Recentemente reassisti ao filme do Coringa, esse último, com o Joaquim Phoenix, e uma das frases dele ficou dominando a minha mente. “A pior parte de ter uma doença mental é que as pessoas esperam que você se comporte como se não tivesse.” Acho que essa frase é ainda mais impactante para quem tem algum tipo de transtorno não tão evidente. É como se as pessoas tivessem ainda mais dificuldade de enxergar que precisamos de apoio e nos atribuem expectativas de normalidade que nunca serão supridas.
O meu principal desafio hoje não é o autismo em si, mas condições coexistentes e ocasionadas por anos sem o diagnóstico correto. Criei uma super Kamilla, um eu idealizado, com base nas expectativas que eu achava que o mundo tinha de mim. Isso fez com que o meu eu verdadeiro fosse visto como fraqueza, defeito, e, esse eu idealizado, como o mínimo aceitável que eu me permitia ser. Óbvio que não sou perfeita, nem um neurotípico o é! Mas esse perseguir a perfeição da minha auto idealização me faz estar sempre com um sentimento de fracasso, de perda, de derrota. Mesmo diante de grandes realizações sempre parece que tem um ponto que eu não consegui e isso me gera vergonha e culpa.
Tenho ansiedade. Eu preciso passar as falas, criar roteiros, passo os dias falando sozinha, ensaiando como seriam conversas. As falas nunca acontecem como eu planejei e ensaiei na minha cabeça. Sou pega desprevenida, improviso falas. Mas depois passo dias, semanas, meses...remoendo e pensando no que eu deveria ter dito ou feito. Semana passada me peguei reprovando uma decisão que tomei há 13 anos!
Tenho depressão. Um pessimismo constante, que em ondas piora muito. A primeira onda, que eu me lembro, eu tinha 8 anos. Passei meses sem conseguir ir a aula ou sair de casa. Eu me deitava no chão gelado e ficava olhando o teto branco. Acho que foi quando eu realizei a ideia de que não era como as outras pessoas e provavelmente nunca me encaixaria.
Quando se pensa em superdotação se imagina logo alguém muito bom em matemática e que vai ganhar um Nobel em física. O meu poder de superdotada foi ter nascido com a mente de um filósofo boêmio de 82 anos, amargurado e desesperançoso, que consegue ver a realidade tal qual ela é.
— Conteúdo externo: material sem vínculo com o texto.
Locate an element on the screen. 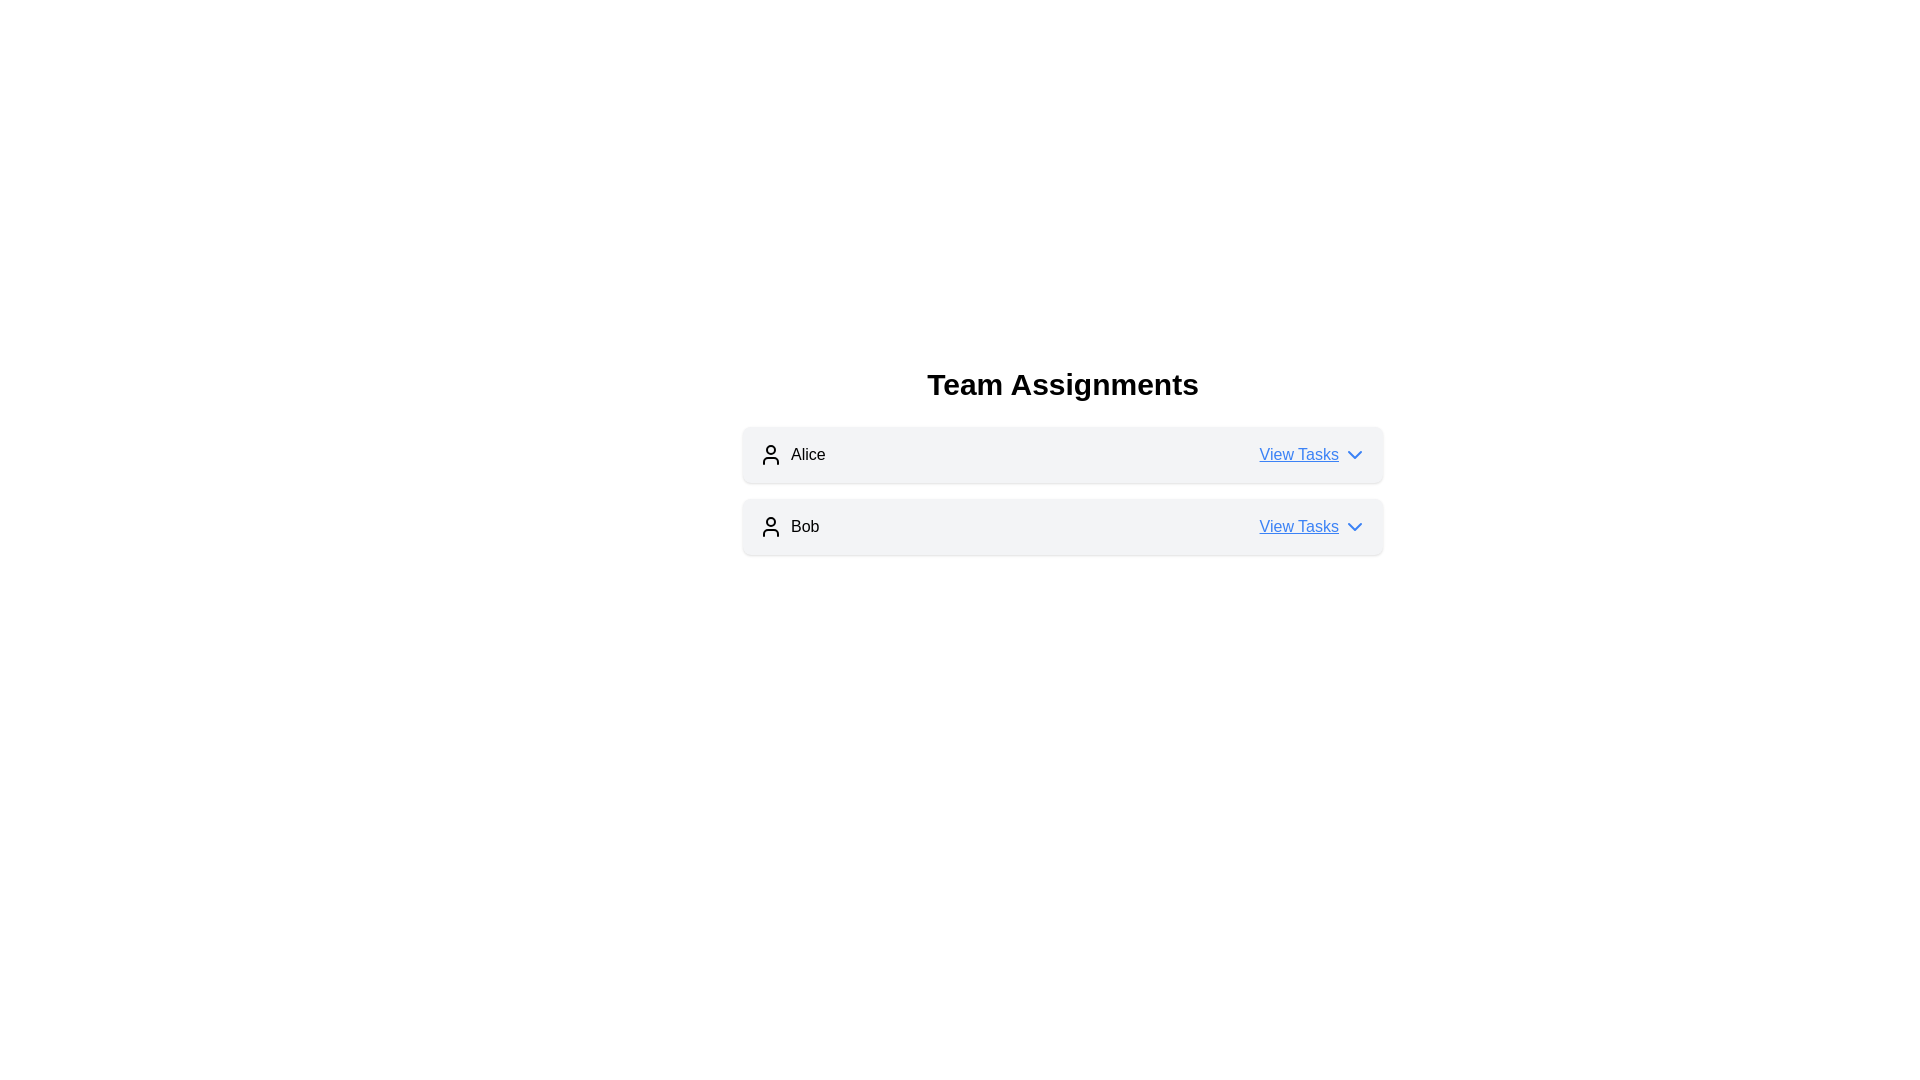 This screenshot has height=1080, width=1920. the Dropdown indicator icon is located at coordinates (1354, 455).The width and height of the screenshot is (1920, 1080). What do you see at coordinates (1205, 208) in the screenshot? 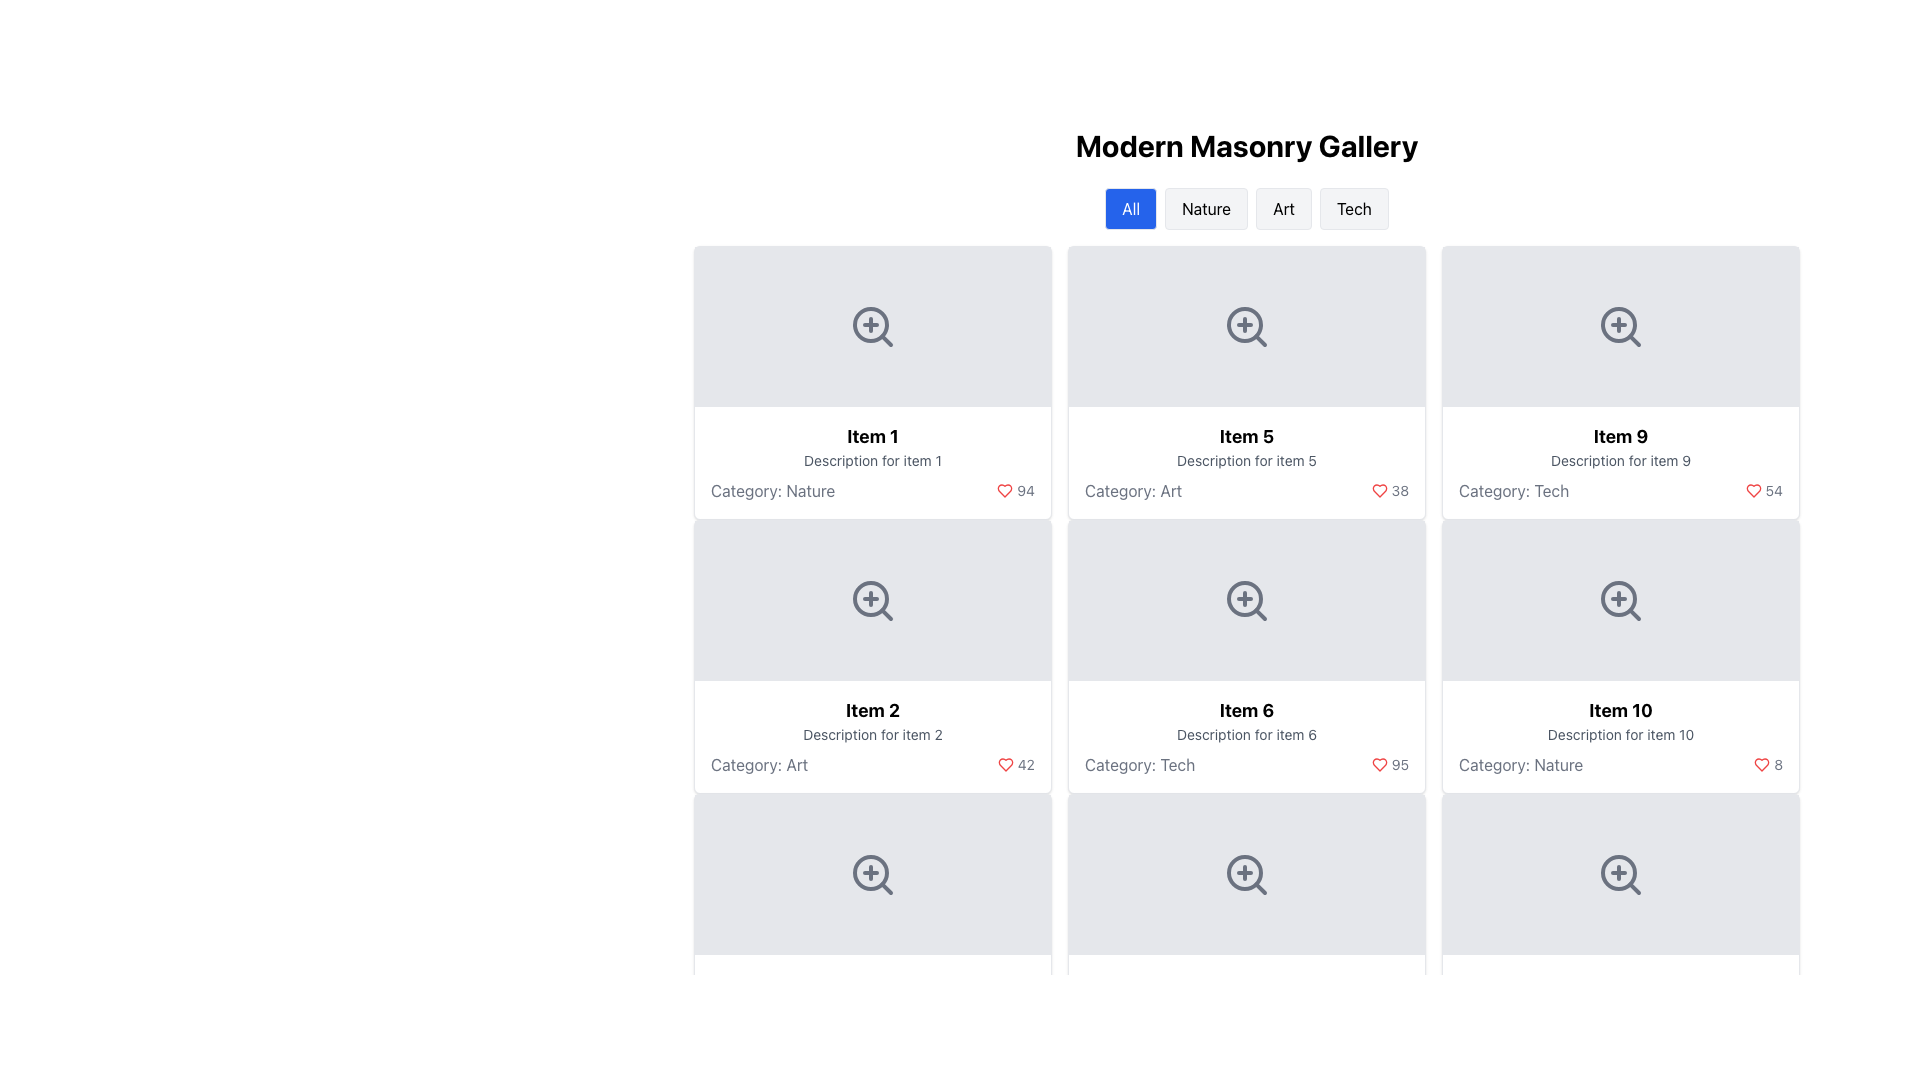
I see `the 'Nature' button, which is a rectangular button with a light gray background and rounded corners, to filter the grid by the 'Nature' category` at bounding box center [1205, 208].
“Todas as pessoas tem problemas, mas elas só se levantam e fazem o que tem que fazer!” Foi o que eu ouvi da minha mãe, com 8 anos, a beira de completar 3 meses sem ir a aula e depois de ter feito uma bateria de exames e ir em diversos médicos que atestaram que eu não tinha nada. Sei que a intenção dela foi boa, mas creio que bem ali nasceu a ideia de que eu deveria esconder e dissimular todos os meus problemas e fraquezas e ser a super Kamilla, ideal que até hoje me persegue e me desestabiliza.
E mais uma onda veio. Estou passando por ela agora. Talvez meus textos fiquem mais leves daqui pra frente, pois tive que retornar ao antidepressivo. Depois de uma semana de remédio, a voz do corvo que vive em meu ombro silenciou, ele adormeceu. Consegui sentar para escrever. Escrever é parte fundamental de quem eu sou de verdade. Não sei bem quem eu sou, mas ainda não é tarde para descobrir.